When you turn your project into a package, you will find that if you run nosetests it will start running the unit tests for all the modules you load (if they have any).
For example I was initially using
nosetests --cover-branches --with-coverage
to test my code, but I had to add the
get it to only test the code in my module:
nosetests --cover-branches --with-coverage --cover-erase --cover-package=mann
Since I’ve moved out my simulation code from the code that defines
that MANN module, I had to install the MANN module. One way to do it
is to upload the code to PyPI and
pip install the package. The
problem is when you want to load a module to PyPI you essentially need
to have a git tag associated with the version you want. This is
problematic when you are rapidly prototyping since you’ll need to
either delete tags, or constantly increment the tag. You’ll end up
with a v.0.314.0 very quickly.

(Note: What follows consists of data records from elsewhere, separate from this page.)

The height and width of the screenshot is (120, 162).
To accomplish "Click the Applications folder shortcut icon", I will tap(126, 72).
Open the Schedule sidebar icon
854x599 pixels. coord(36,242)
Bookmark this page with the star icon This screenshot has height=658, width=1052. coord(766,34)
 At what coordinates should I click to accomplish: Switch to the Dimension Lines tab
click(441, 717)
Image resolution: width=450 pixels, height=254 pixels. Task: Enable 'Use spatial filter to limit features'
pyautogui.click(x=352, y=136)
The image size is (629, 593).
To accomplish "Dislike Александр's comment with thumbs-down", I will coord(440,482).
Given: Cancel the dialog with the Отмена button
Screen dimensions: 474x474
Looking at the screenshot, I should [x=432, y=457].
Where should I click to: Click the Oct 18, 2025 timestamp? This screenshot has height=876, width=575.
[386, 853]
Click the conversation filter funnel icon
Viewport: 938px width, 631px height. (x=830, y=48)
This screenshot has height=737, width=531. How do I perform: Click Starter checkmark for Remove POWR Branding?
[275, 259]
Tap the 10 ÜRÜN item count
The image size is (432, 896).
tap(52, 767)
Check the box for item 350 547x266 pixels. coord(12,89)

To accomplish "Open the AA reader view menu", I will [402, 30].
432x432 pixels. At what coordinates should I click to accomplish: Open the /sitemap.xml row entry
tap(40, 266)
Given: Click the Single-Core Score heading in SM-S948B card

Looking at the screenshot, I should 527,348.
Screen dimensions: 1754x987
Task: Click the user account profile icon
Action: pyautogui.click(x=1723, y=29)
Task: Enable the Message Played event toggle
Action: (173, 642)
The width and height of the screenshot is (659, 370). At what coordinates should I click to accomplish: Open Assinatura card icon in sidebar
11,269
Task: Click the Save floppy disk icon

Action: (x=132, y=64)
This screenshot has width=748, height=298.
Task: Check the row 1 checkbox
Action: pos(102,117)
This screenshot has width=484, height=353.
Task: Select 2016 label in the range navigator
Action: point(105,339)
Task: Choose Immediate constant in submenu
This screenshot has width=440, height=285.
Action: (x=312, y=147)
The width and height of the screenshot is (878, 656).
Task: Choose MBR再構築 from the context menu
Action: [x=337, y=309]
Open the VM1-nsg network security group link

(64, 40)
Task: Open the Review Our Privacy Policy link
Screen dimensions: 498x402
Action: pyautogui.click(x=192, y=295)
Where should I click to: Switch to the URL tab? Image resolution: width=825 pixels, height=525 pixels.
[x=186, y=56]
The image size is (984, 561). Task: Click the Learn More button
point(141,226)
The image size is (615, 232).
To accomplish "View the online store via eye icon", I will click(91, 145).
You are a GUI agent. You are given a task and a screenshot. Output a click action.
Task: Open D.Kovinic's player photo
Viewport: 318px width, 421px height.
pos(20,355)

You can do a local install of your
module by going to where you have the setup.py file and doing:
python setup.py install
This is why virtual environments are really helpful.
- You won’t have to worry about cluttering the base Python distribution and modules with your ‘test’ code.
- You can test your code before uploading it to PyPI (or anywhere
else). This is really helpful becuase PyPI requires you to have a
tag. Doing a local install allows you to workout any potential bugs before submitting a release so you won’t have to have 15 release numbers for your first release.